Post by maryhelena » Wed Mar 01, 2017 12:32 am

StephenGoranson wrote:Here's a review of Mason's book by M. V. Novenson:
http://bmcr.brynmawr.edu/2017/2017-02-51.html
I found this a very interesting observation on Mason's approach to the Jewish war with Rome:

  • There is one theme, however, on which, it seems to me, Mason mishandles his own method, namely, the religion of the Judaeans: their god, temple, priests, oracles, and so on. On the Judaean side of the conflict, Mason treats religion as an anomaly: extreme, irrational, and unusual, not to be invoked by way of explanation if simpler, more realist, more human factors (e.g., ambition, self-preservation) are on offer, as they always are.
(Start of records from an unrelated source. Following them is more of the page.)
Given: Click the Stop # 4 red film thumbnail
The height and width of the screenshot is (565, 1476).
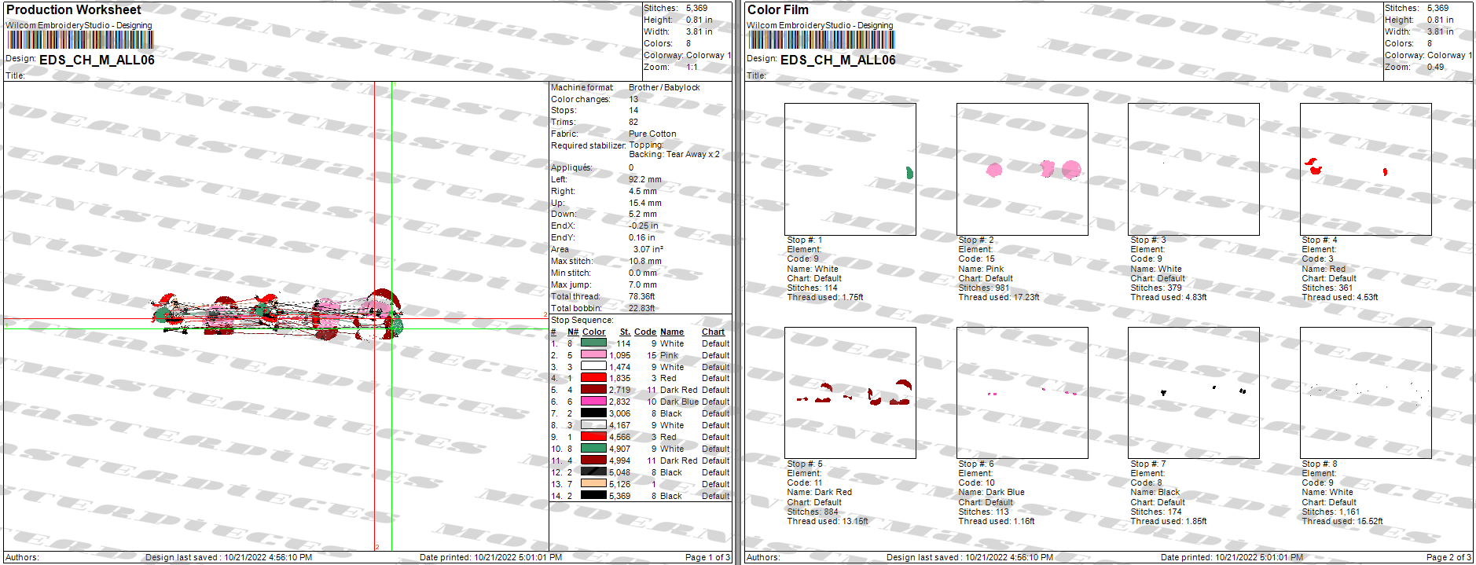Looking at the screenshot, I should [1365, 169].

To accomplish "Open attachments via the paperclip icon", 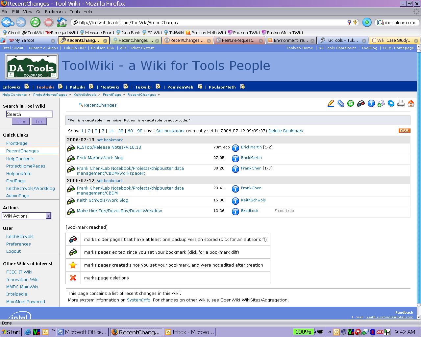I will [341, 104].
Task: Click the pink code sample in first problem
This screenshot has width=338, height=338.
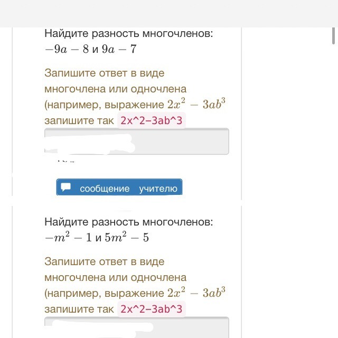Action: (152, 120)
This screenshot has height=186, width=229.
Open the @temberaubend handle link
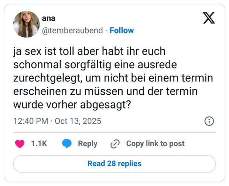coord(73,30)
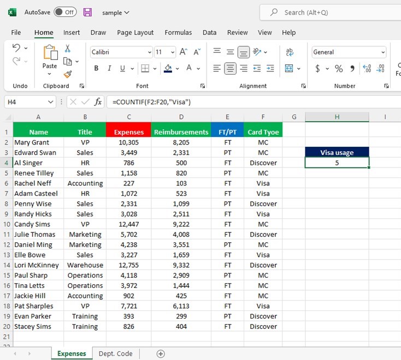Image resolution: width=401 pixels, height=360 pixels.
Task: Click the Increase Font Size icon
Action: tap(184, 52)
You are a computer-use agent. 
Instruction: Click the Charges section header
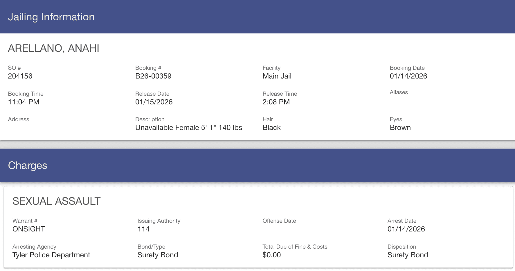tap(28, 165)
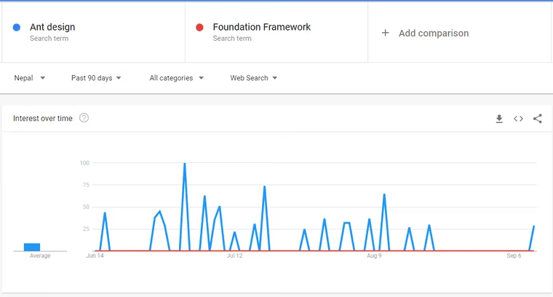
Task: Click the red Foundation Framework color dot
Action: tap(199, 28)
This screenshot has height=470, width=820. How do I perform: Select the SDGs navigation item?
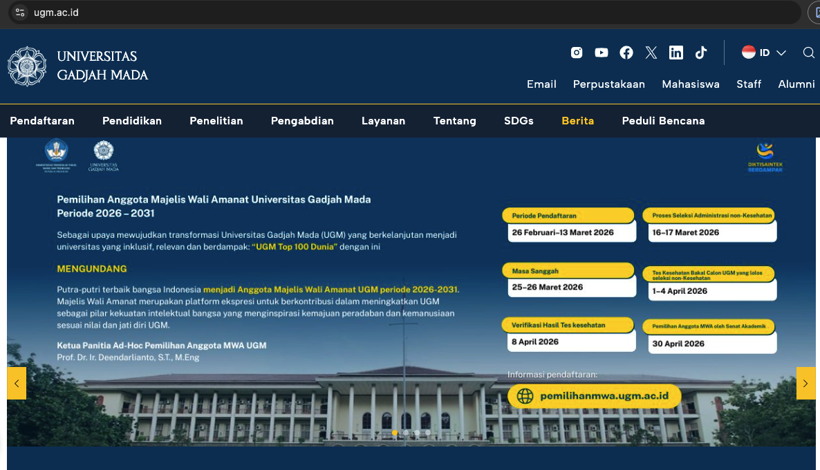[x=519, y=120]
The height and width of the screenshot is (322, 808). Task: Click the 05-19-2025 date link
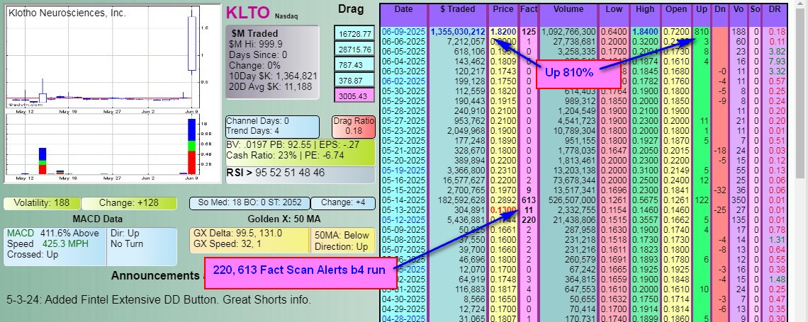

But I would argue that for the Jews, as for ancient peoples generally (though not for us moderns), nothing was more realist or more human than religion. For just this reason, they often expressed other, ostensibly more realist ideas in the language of religion. By their lights, military intervention by the Parthians was not a different, simpler outcome than salvation by a god. The former just was the latter. Interestingly, on the Roman side, Mason does allow for the tremendous importance of gods, priests, and sacrifices as social facts (see 139-155, especially 152-153). But he does not extend this courtesy to the Judaeans, perhaps on the assumption that their god has been given rather too much credit for the war already (see 199).